- _PROBLEM_:
Print exactly the lines below between the line holding "You are a computer-use agent. The" and the line holding "Click the shipping", inclusive, and nothing more.

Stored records

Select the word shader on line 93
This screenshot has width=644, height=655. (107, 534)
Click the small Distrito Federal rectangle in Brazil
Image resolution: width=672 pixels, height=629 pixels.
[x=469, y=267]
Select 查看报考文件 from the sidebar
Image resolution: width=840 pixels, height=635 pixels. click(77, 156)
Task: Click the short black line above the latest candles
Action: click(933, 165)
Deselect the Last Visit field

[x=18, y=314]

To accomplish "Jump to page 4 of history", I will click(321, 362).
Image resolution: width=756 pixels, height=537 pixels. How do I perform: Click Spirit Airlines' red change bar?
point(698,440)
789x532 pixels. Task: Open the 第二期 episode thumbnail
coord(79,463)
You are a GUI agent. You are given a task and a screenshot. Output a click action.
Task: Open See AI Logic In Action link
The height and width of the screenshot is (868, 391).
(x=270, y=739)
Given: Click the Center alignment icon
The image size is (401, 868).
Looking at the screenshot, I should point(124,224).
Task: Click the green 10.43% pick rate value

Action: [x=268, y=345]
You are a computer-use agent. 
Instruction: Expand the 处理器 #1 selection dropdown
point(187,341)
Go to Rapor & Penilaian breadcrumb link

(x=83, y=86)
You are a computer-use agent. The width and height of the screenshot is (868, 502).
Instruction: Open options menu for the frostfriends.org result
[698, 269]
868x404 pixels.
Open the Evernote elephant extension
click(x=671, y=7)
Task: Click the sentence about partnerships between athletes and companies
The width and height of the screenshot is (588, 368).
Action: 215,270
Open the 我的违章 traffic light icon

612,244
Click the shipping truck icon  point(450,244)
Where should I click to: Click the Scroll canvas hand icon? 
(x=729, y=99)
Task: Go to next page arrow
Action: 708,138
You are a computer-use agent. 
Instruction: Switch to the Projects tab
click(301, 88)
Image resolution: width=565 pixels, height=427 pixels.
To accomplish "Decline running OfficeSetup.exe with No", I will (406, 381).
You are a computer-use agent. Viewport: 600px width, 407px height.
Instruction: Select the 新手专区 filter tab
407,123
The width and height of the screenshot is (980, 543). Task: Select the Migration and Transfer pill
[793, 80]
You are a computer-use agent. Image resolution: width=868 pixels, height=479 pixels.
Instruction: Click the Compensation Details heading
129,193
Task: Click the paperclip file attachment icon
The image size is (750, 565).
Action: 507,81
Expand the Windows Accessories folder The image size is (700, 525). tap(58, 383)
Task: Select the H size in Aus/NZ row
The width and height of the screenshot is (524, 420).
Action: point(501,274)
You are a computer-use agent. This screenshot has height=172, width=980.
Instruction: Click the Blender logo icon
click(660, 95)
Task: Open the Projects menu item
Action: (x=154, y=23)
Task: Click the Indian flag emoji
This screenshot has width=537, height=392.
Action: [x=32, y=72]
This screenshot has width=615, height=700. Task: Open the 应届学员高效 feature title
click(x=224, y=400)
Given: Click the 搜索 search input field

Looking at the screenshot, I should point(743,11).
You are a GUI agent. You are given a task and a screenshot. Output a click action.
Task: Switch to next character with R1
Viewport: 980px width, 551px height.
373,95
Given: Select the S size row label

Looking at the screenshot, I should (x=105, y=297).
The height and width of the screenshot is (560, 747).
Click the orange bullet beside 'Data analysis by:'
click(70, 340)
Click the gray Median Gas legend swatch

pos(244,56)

- _RESPONSE BELOW_:
You are a computer-use agent. The width and height of the screenshot is (868, 502).
Instruction: Open options menu for the frostfriends.org result
[698, 269]
868x404 pixels.
Open the Evernote elephant extension
click(x=671, y=7)
Task: Click the sentence about partnerships between athletes and companies
The width and height of the screenshot is (588, 368).
Action: 215,270
Open the 我的违章 traffic light icon

612,244
Click the shipping truck icon  point(450,244)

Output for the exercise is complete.